Melky menegaskan, banjir bandang di Sumatra sebagai akibat dari campur tangan manusia. Pengaruh siklon senyar sebagai efek cuaca ekstrem tidak bisa menjadi narasi tunggal dalam bencana Sumatra.
Pemerintah juga mengamini banjir yang terjadi disebabkan oleh kerusakan lingkungan. Salah satu yang mengamininya adalah Menteri Pertahanan Sjafrie Sjamsoeddin.
"Tuhan sudah memberikan peringatan lewat peristiwa di Aceh, Sumatra Barat dan Sumatra Utara bahwa kita tidak menjaga hutan lindung. Apa yang kemudian terjadi? Lalu terjadi longsor, banjir, dan memakan korban lebih dari 900 jiwa. Ini kesalahan siapa? Kesalahan kita semua karena tidak menjaga sistem kita," ujar Sjafrie seperti dikutip dari Unhas TV, Jumat (12/12/2025).

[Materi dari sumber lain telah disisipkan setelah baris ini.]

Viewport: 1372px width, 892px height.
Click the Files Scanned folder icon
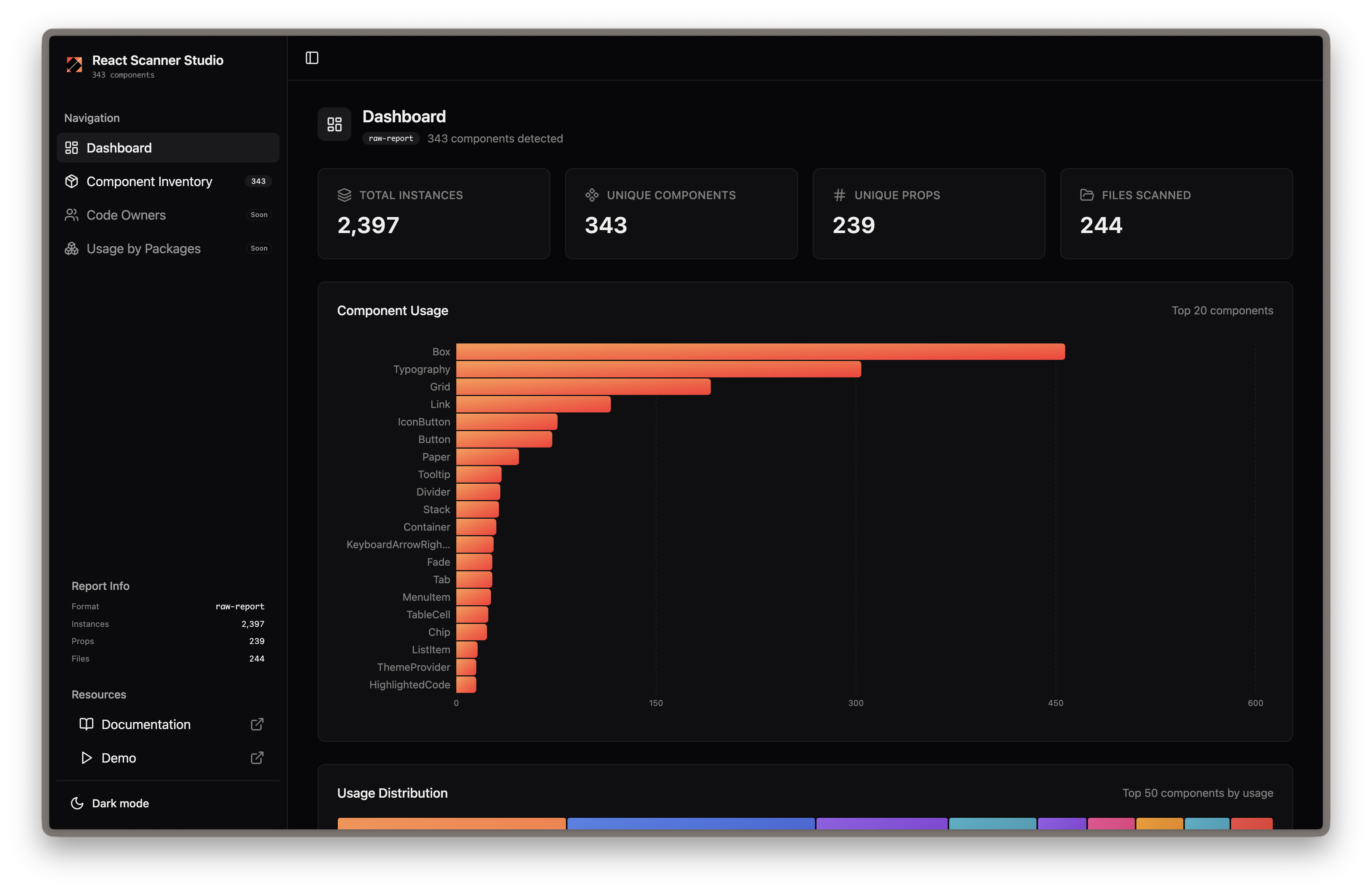click(1087, 195)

Soal kerusakan lingkungan itu juga disampaikan tersirat oleh Presiden Prabowo Subianto ketika mengunjungi Kabupaten Aceh Tamiang, Jumat (12/12/2025). Dia mengingatkan soal pentingnya menjaga lingkungan.
"Kita sekarang harus waspada, hati-hati. Kita harus jaga lingkungan kita. Alam kita harus kita jaga, kita tidak boleh tebang pohon sembarangan," ujar Prabowo di posko pengungsian sebagaimana dikutip dari akun YouTube Sekretariat Presiden, Jumat.
Muchtar, Herman, Saimah dan warga lainnya yang menjadi penyintas bukanlah angka semata. Mereka membutuhkan aksi nyata pemerintah dalam tata kelola hutan dan lingkungan yang baik. Sehingga mereka tidak lagi menjadi korban. Jangan sampai, pidato tentang menjaga alam hanyalah bunyi - bunyian semata.
Banjir bandang dan longsor membuat Sekumur harus merasakan kiamat kecil. Mereka belum tahu, kapan kondisi akan membaik. Apakah Sekumur harus merasakan kehilangan kampung keempat kalinya? Tentu warga tidak ingin. Butuh keberpihakan pemerintah, untuk membuat Sekumur dan daerah lain yang terdampak.